Queries

Query your documents and annotations with SQL.

Ragnerock provides a SQL query interface that lets you run SELECT queries against virtual tables representing your documents, chunks, pages, and annotation data. All queries are automatically scoped to your project and executed in a read-only, security-hardened environment. This page covers the Query Explorer UI, available tables, supported SQL syntax, and security model.

Using the Query Explorer

The Query Explorer is the primary way to run SQL queries. Open it from the Queries section in the sidebar, or add a Query cell in a notebook.

SQL Mode

The Query Explorer provides a full-featured SQL editor powered by Monaco (the same editor used in VS Code). Write your query, then click Execute or press Shift+Enter to run it.

Results appear in a table below the editor with:

  • Sortable columns: Click any column header to sort ascending or descending
  • Filtering: Add conditions to filter rows (equals, contains, greater than, etc.)
  • Grouping: Group rows by any column with collapsible sections
  • Row limit: Choose how many rows to display (100, 500, 1,000, 2,500, or 5,000)
  • Pagination: Navigate through large result sets
  • Export: Download results for use in other tools

The Query Explorer showing a SQL query in the editor, with results displayed in a table below

AI-Assisted Mode

Switch to AI-assisted mode to describe what you want in natural language. The system generates the appropriate SQL query, shows you the generated SQL with an explanation, and executes it.

For example, type: “Show me all documents with negative sentiment and their confidence scores, sorted by confidence”

The generated SQL appears in the editor where you can review or modify it before executing.

The AI-assisted query mode showing a natural language input and the generated SQL query with explanation

Saving and History

  • Save queries: Click Save to name and store frequently used queries. Access saved queries from the saved queries popover.
  • Query history: Recent queries are automatically tracked with timestamps, so you can quickly re-run previous analyses.

Virtual Tables

Every project has three built-in virtual tables. All queries are automatically filtered to your current project, and soft-deleted records are excluded.

documents

The documents table contains metadata for every uploaded document in your project.

ColumnTypeDescription
idUUIDDocument identifier
nameTEXTDocument filename
file_typeTEXTFile format (pdf, docx, csv, etc.)
filesizeINTEGERFile size in bytes
created_atTIMESTAMPUpload timestamp
updated_atTIMESTAMPLast modification timestamp

You can also reference this table as document. Both forms are accepted.
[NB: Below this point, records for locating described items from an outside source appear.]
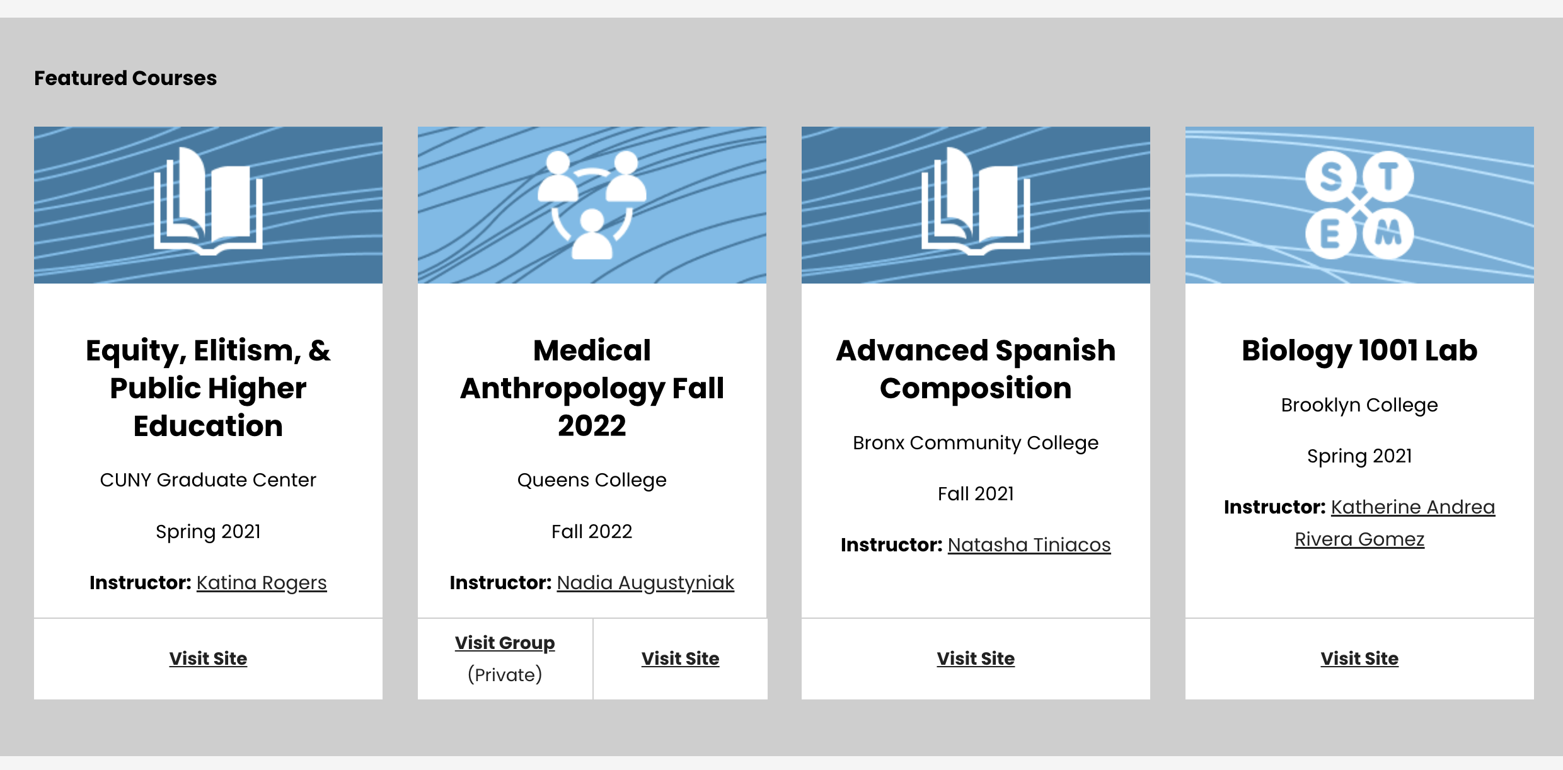Open instructor Katina Rogers profile

[x=262, y=583]
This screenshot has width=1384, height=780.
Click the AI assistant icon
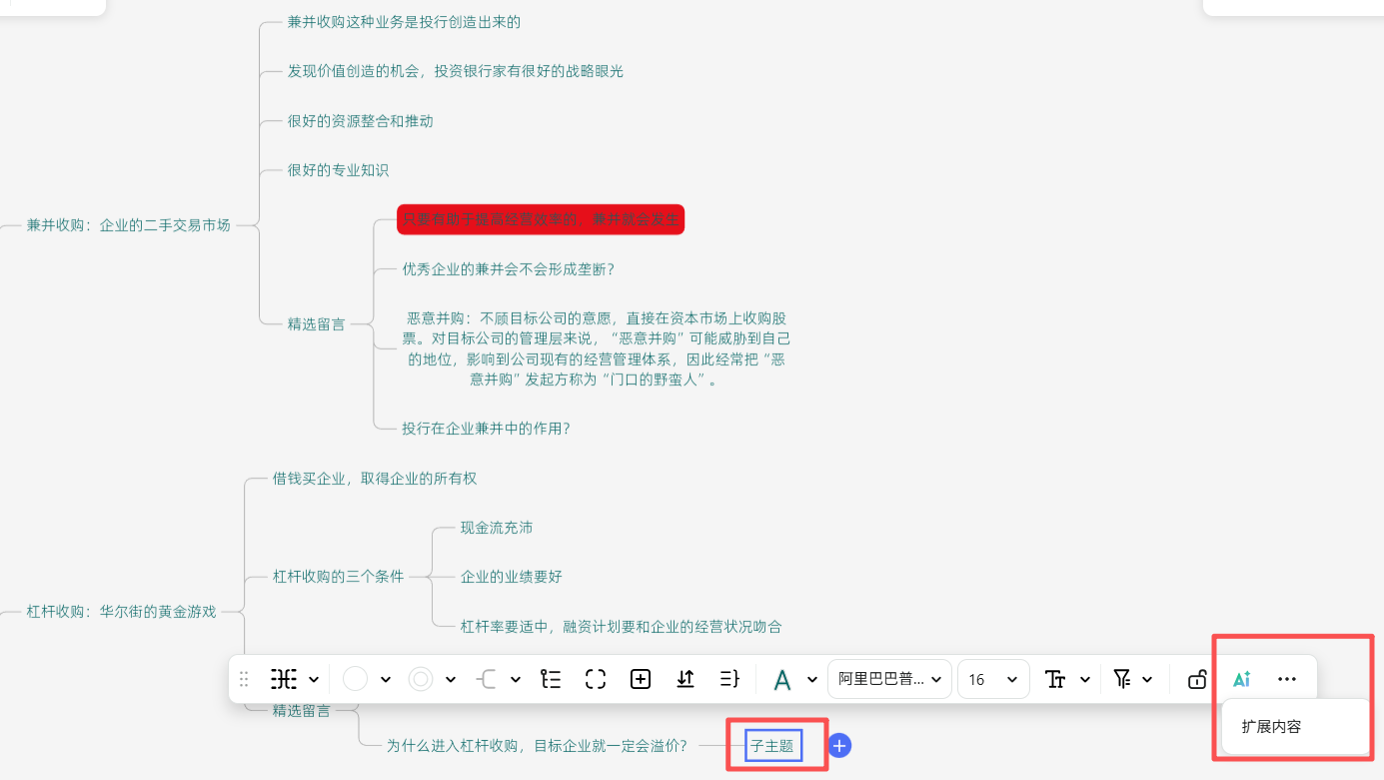tap(1242, 679)
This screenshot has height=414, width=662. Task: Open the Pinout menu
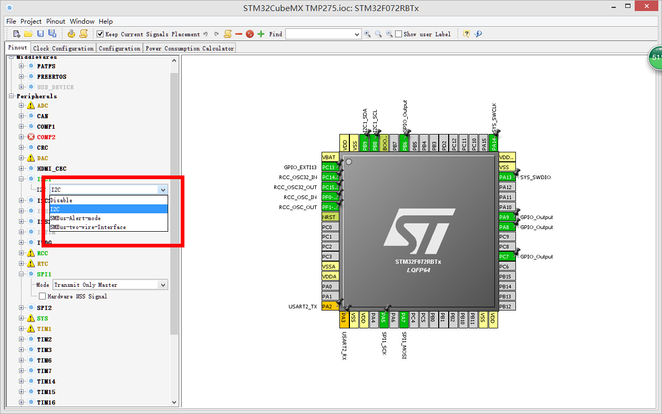pos(56,22)
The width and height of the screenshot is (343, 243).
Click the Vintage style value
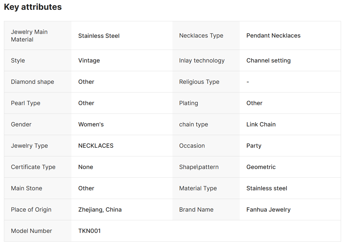click(89, 61)
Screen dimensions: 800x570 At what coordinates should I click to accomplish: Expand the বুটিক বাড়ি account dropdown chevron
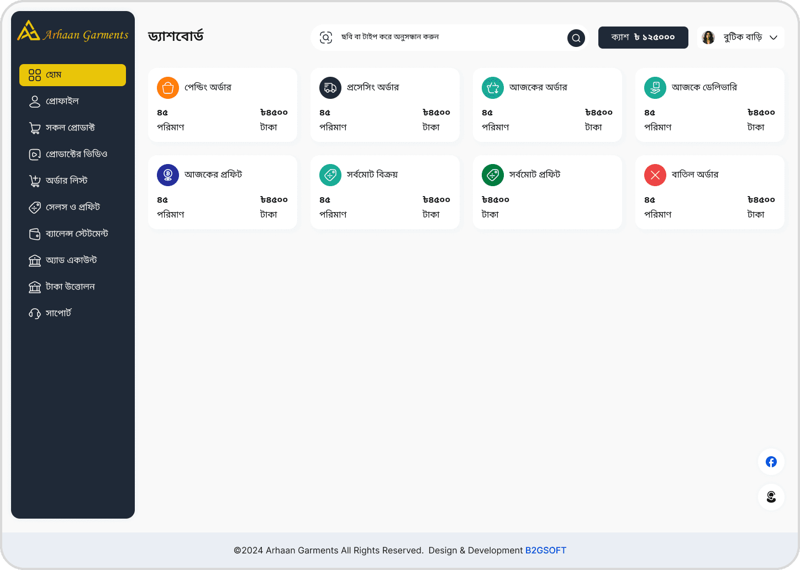click(x=773, y=38)
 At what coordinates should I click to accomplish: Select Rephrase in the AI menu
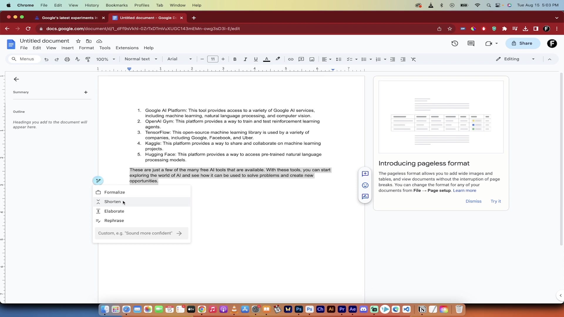pyautogui.click(x=114, y=220)
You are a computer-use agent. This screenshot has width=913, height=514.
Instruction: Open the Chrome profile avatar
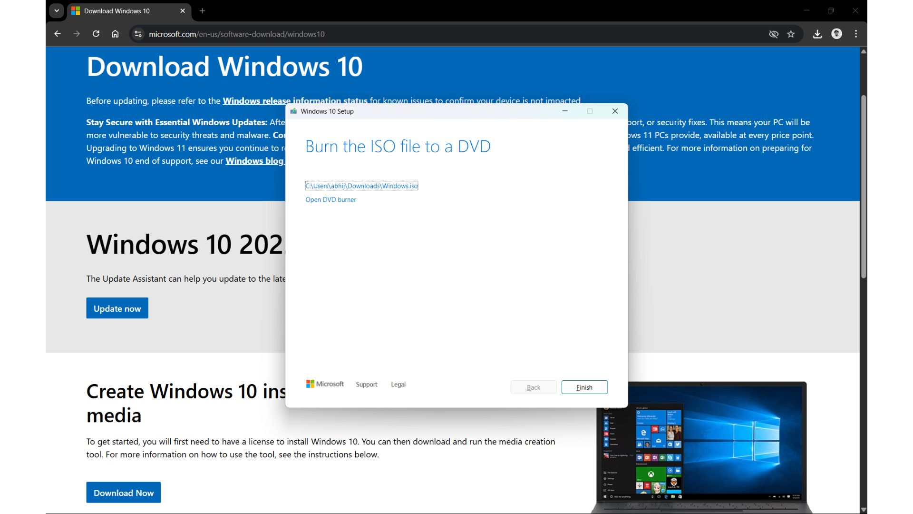836,34
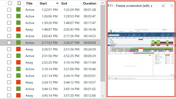
Task: Close the F11 Freeze screenshot panel
Action: coord(172,5)
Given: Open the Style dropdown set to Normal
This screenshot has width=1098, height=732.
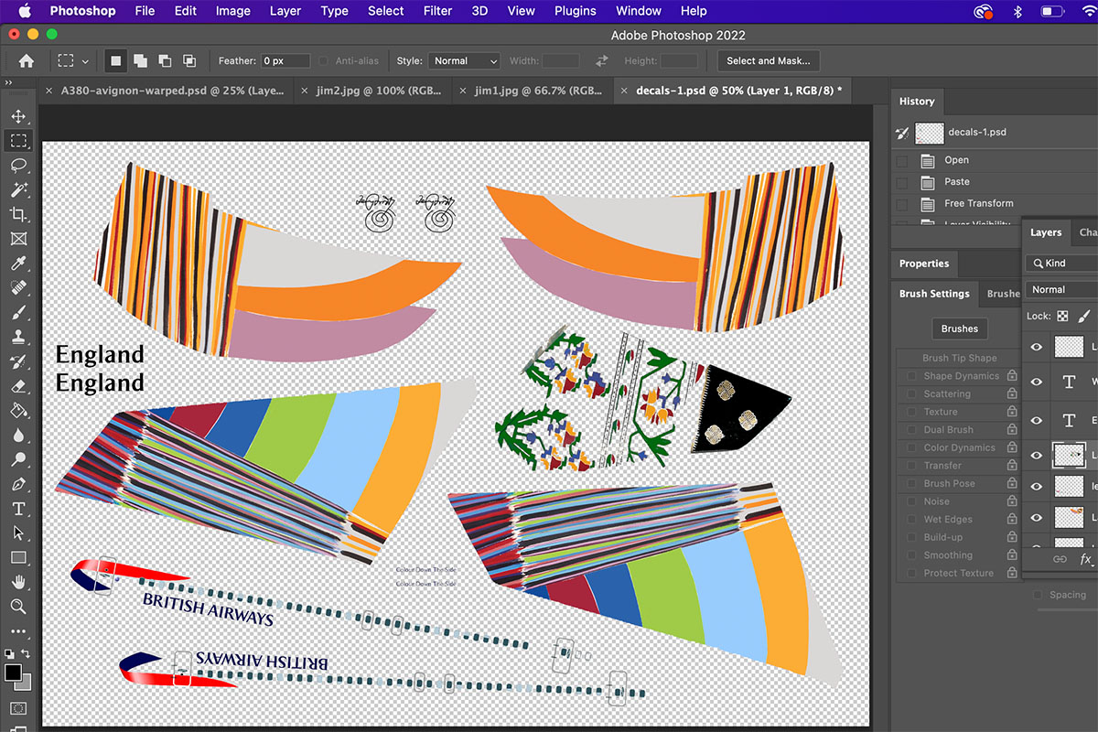Looking at the screenshot, I should click(x=464, y=61).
SELECT name, file_type, filesize
FROM documents
WHERE file_type = 'pdf'
ORDER BY created_at DESC
LIMIT 10

chunks

The chunks table contains text segments extracted from documents during ingestion. Each chunk represents a paragraph or sentence, depending on how the document was processed.

ColumnTypeDescription
idUUIDChunk identifier
document_idUUIDParent document
contentTEXTChunk text content
document_offsetINTEGERPosition within the document (0-indexed)
chunk_typeENUMPARAGRAPH or SENTENCE
start_char_idxINTEGERStart character offset in the source document
end_char_idxINTEGEREnd character offset in the source document

Table aliases: chunks, document_chunks, documentchunk.

The chunk_type column accepts both lowercase and uppercase values. 'paragraph' is automatically converted to 'PARAGRAPH'.

pages

The pages table contains page-level content for documents that have distinct pages (primarily PDFs).

ColumnTypeDescription
idUUIDPage identifier
document_idUUIDParent document
page_numberINTEGERPage number (0-indexed)
contentTEXTFull page text
created_atTIMESTAMPExtraction timestamp

Table aliases: pages, document_pages, documentpage.

Annotation Tables

Each operator you create in your project automatically generates a queryable virtual table. The system reads your operator’s JSON Schema and builds the table dynamically. No schema migration is needed.

Table Naming

Operator names are converted to SQL-friendly table names by lowercasing and replacing spaces and hyphens with underscores.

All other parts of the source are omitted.